### Task item
Print the listing exactly.
┏━━
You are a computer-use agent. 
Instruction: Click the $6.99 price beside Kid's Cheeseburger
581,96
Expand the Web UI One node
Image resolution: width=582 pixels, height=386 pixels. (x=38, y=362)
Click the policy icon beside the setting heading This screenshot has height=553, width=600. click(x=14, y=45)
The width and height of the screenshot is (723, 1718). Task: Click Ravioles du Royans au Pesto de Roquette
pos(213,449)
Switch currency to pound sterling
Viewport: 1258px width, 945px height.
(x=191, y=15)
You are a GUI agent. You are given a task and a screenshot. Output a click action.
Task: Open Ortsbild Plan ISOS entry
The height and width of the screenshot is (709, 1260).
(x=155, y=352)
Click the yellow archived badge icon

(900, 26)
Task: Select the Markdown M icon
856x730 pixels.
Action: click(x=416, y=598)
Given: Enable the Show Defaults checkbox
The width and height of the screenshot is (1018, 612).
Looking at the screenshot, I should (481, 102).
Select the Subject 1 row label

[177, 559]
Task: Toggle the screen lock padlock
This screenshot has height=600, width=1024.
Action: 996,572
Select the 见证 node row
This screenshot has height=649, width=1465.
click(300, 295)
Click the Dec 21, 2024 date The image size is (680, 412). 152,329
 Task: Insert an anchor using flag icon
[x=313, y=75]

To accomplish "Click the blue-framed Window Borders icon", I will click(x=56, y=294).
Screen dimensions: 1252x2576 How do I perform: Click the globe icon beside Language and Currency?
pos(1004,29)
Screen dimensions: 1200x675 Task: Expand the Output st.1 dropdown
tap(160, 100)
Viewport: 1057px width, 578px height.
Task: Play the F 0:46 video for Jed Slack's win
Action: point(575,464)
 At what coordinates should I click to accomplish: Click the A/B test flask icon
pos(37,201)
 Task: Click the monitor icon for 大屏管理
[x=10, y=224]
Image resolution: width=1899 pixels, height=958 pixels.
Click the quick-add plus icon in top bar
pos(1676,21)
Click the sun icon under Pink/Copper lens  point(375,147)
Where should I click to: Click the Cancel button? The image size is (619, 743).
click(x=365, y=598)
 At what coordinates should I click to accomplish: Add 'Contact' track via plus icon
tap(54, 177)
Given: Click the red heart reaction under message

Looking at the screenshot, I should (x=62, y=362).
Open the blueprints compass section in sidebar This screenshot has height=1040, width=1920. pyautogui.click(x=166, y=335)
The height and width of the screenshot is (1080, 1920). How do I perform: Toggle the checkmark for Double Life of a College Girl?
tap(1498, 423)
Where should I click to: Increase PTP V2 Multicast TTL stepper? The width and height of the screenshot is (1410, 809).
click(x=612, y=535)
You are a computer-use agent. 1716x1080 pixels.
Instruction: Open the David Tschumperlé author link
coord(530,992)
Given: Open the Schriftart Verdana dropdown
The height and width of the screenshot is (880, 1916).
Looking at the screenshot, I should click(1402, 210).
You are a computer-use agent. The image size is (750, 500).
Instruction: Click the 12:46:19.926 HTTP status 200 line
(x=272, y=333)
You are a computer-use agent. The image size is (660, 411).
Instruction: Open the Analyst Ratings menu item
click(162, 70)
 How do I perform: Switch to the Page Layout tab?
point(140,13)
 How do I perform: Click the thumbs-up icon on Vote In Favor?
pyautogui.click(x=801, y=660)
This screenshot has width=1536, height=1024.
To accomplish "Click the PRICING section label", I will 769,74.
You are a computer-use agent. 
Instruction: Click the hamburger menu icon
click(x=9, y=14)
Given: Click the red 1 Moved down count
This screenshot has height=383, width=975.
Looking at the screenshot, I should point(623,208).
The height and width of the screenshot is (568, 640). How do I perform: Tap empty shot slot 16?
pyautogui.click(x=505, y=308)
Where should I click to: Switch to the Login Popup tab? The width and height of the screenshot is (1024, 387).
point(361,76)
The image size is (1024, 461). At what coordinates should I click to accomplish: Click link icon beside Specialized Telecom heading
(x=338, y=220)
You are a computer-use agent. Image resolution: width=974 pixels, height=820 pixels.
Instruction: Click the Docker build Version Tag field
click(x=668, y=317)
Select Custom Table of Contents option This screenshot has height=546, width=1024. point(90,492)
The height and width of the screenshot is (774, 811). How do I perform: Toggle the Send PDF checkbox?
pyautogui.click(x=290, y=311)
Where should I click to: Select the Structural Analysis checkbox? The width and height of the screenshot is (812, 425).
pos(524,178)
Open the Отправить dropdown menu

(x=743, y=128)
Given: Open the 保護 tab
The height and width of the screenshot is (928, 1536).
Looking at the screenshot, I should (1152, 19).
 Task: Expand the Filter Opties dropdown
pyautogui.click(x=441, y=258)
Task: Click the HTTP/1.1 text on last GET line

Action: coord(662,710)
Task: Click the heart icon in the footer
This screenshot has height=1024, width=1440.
┗━━
### Result of this task
You are a computer-use agent. 
Instruction: Click the $6.99 price beside Kid's Cheeseburger
581,96
Expand the Web UI One node
Image resolution: width=582 pixels, height=386 pixels. (x=38, y=362)
Click the policy icon beside the setting heading This screenshot has height=553, width=600. click(x=14, y=45)
The width and height of the screenshot is (723, 1718). Task: Click Ravioles du Royans au Pesto de Roquette
pos(213,449)
Switch currency to pound sterling
Viewport: 1258px width, 945px height.
(x=191, y=15)
You are a GUI agent. You are given a task and a screenshot. Output a click action.
Task: Open Ortsbild Plan ISOS entry
The height and width of the screenshot is (709, 1260).
(x=155, y=352)
Click the yellow archived badge icon

(900, 26)
Task: Select the Markdown M icon
856x730 pixels.
Action: click(x=416, y=598)
Given: Enable the Show Defaults checkbox
The width and height of the screenshot is (1018, 612).
Looking at the screenshot, I should (481, 102).
Select the Subject 1 row label

[177, 559]
Task: Toggle the screen lock padlock
This screenshot has height=600, width=1024.
Action: 996,572
Select the 见证 node row
This screenshot has height=649, width=1465.
click(300, 295)
Click the Dec 21, 2024 date The image size is (680, 412). 152,329
 Task: Insert an anchor using flag icon
[x=313, y=75]

To accomplish "Click the blue-framed Window Borders icon", I will click(x=56, y=294).
Screen dimensions: 1252x2576 How do I perform: Click the globe icon beside Language and Currency?
pos(1004,29)
Screen dimensions: 1200x675 Task: Expand the Output st.1 dropdown
tap(160, 100)
Viewport: 1057px width, 578px height.
Task: Play the F 0:46 video for Jed Slack's win
Action: point(575,464)
 At what coordinates should I click to accomplish: Click the A/B test flask icon
pos(37,201)
 Task: Click the monitor icon for 大屏管理
[x=10, y=224]
Image resolution: width=1899 pixels, height=958 pixels.
Click the quick-add plus icon in top bar
pos(1676,21)
Click the sun icon under Pink/Copper lens  point(375,147)
Where should I click to: Click the Cancel button? The image size is (619, 743).
click(x=365, y=598)
 At what coordinates should I click to accomplish: Add 'Contact' track via plus icon
tap(54, 177)
Given: Click the red heart reaction under message

Looking at the screenshot, I should (x=62, y=362).
Open the blueprints compass section in sidebar This screenshot has height=1040, width=1920. pyautogui.click(x=166, y=335)
The height and width of the screenshot is (1080, 1920). How do I perform: Toggle the checkmark for Double Life of a College Girl?
tap(1498, 423)
Where should I click to: Increase PTP V2 Multicast TTL stepper? The width and height of the screenshot is (1410, 809).
click(x=612, y=535)
You are a computer-use agent. 1716x1080 pixels.
Instruction: Open the David Tschumperlé author link
coord(530,992)
Given: Open the Schriftart Verdana dropdown
The height and width of the screenshot is (880, 1916).
Looking at the screenshot, I should click(1402, 210).
You are a computer-use agent. The image size is (750, 500).
Instruction: Click the 12:46:19.926 HTTP status 200 line
(x=272, y=333)
You are a computer-use agent. The image size is (660, 411).
Instruction: Open the Analyst Ratings menu item
click(162, 70)
 How do I perform: Switch to the Page Layout tab?
point(140,13)
 How do I perform: Click the thumbs-up icon on Vote In Favor?
pyautogui.click(x=801, y=660)
This screenshot has width=1536, height=1024.
To accomplish "Click the PRICING section label", I will 769,74.
You are a computer-use agent. 
Instruction: Click the hamburger menu icon
click(x=9, y=14)
Given: Click the red 1 Moved down count
This screenshot has height=383, width=975.
Looking at the screenshot, I should point(623,208).
The height and width of the screenshot is (568, 640). How do I perform: Tap empty shot slot 16?
pyautogui.click(x=505, y=308)
Where should I click to: Switch to the Login Popup tab? The width and height of the screenshot is (1024, 387).
point(361,76)
The image size is (1024, 461). At what coordinates should I click to accomplish: Click link icon beside Specialized Telecom heading
(x=338, y=220)
You are a computer-use agent. Image resolution: width=974 pixels, height=820 pixels.
Instruction: Click the Docker build Version Tag field
click(x=668, y=317)
Select Custom Table of Contents option This screenshot has height=546, width=1024. point(90,492)
The height and width of the screenshot is (774, 811). How do I perform: Toggle the Send PDF checkbox?
pyautogui.click(x=290, y=311)
Where should I click to: Select the Structural Analysis checkbox? The width and height of the screenshot is (812, 425).
pos(524,178)
Open the Отправить dropdown menu

(x=743, y=128)
Given: Open the 保護 tab
The height and width of the screenshot is (928, 1536).
Looking at the screenshot, I should (1152, 19).
 Task: Expand the Filter Opties dropdown
pyautogui.click(x=441, y=258)
Task: Click the HTTP/1.1 text on last GET line

Action: coord(662,710)
Task: Click the heart icon in the footer
This screenshot has height=1024, width=1440.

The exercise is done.